Collected data entries
········
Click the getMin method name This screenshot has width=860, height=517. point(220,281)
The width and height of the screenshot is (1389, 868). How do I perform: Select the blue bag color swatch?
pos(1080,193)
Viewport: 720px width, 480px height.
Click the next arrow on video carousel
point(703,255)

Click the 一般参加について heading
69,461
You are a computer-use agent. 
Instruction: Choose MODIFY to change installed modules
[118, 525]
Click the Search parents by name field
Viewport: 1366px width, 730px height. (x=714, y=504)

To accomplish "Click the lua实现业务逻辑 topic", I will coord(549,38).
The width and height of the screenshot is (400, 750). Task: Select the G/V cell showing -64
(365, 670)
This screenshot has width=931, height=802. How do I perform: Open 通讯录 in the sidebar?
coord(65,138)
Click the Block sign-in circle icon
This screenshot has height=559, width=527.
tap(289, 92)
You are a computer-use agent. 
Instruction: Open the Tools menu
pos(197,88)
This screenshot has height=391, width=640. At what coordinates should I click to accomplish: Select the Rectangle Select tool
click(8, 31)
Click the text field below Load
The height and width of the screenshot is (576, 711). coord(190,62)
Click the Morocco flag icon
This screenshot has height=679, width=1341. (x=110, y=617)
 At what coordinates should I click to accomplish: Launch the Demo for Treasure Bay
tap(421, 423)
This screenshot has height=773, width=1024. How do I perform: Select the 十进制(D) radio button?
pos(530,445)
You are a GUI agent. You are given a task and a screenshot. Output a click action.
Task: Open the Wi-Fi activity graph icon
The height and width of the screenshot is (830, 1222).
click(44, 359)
········
▸ Aim of the task
Go through the records and set each one down again, unchanged.

▸ The completed task
Click the getMin method name This screenshot has width=860, height=517. point(220,281)
The width and height of the screenshot is (1389, 868). How do I perform: Select the blue bag color swatch?
pos(1080,193)
Viewport: 720px width, 480px height.
Click the next arrow on video carousel
point(703,255)

Click the 一般参加について heading
69,461
You are a computer-use agent. 
Instruction: Choose MODIFY to change installed modules
[118, 525]
Click the Search parents by name field
Viewport: 1366px width, 730px height. (x=714, y=504)

To accomplish "Click the lua实现业务逻辑 topic", I will coord(549,38).
The width and height of the screenshot is (400, 750). Task: Select the G/V cell showing -64
(365, 670)
This screenshot has width=931, height=802. How do I perform: Open 通讯录 in the sidebar?
coord(65,138)
Click the Block sign-in circle icon
This screenshot has height=559, width=527.
tap(289, 92)
You are a computer-use agent. 
Instruction: Open the Tools menu
pos(197,88)
This screenshot has height=391, width=640. At what coordinates should I click to accomplish: Select the Rectangle Select tool
click(8, 31)
Click the text field below Load
The height and width of the screenshot is (576, 711). coord(190,62)
Click the Morocco flag icon
This screenshot has height=679, width=1341. (x=110, y=617)
 At what coordinates should I click to accomplish: Launch the Demo for Treasure Bay
tap(421, 423)
This screenshot has height=773, width=1024. How do I perform: Select the 十进制(D) radio button?
pos(530,445)
You are a GUI agent. You are given a task and a screenshot. Output a click action.
Task: Open the Wi-Fi activity graph icon
The height and width of the screenshot is (830, 1222).
click(44, 359)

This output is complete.